Output only the lines from the line holding "Given: Click the Mali-G52 (2EE) MC1 value" through the close of the records, exactly as they appear, with all pictures omitted.

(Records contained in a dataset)
::::
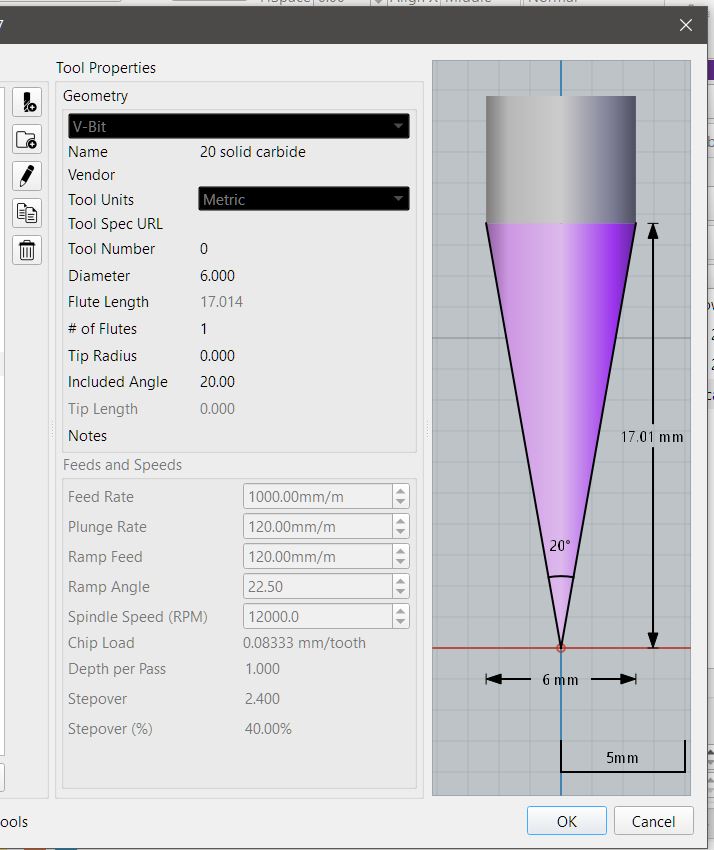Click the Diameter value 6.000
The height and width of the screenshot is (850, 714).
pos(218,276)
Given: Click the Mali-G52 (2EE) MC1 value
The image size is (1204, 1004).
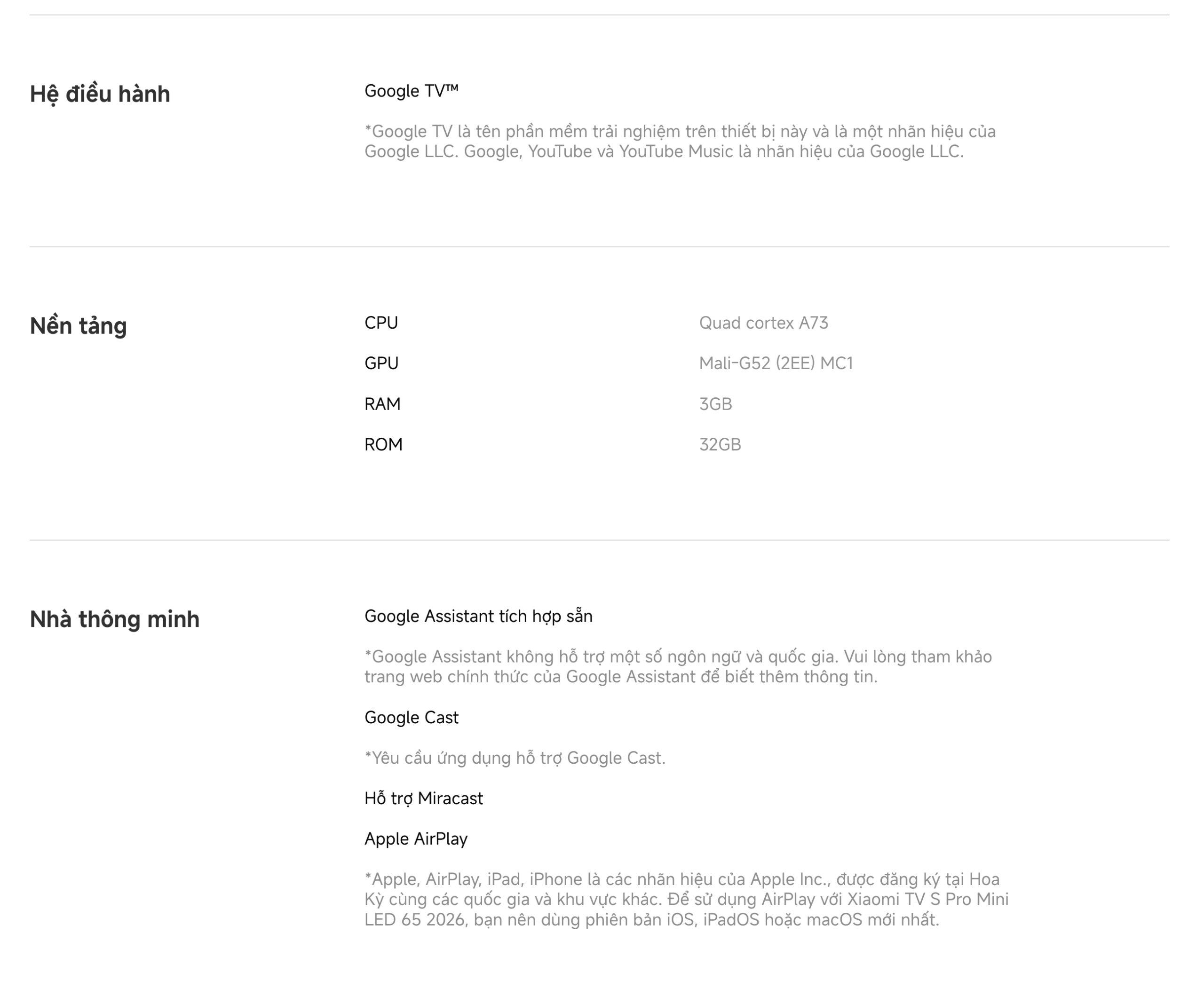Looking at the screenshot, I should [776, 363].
::::
Output of the task:
Given: Click the Mali-G52 (2EE) MC1 value
The image size is (1204, 1004).
Looking at the screenshot, I should [776, 363].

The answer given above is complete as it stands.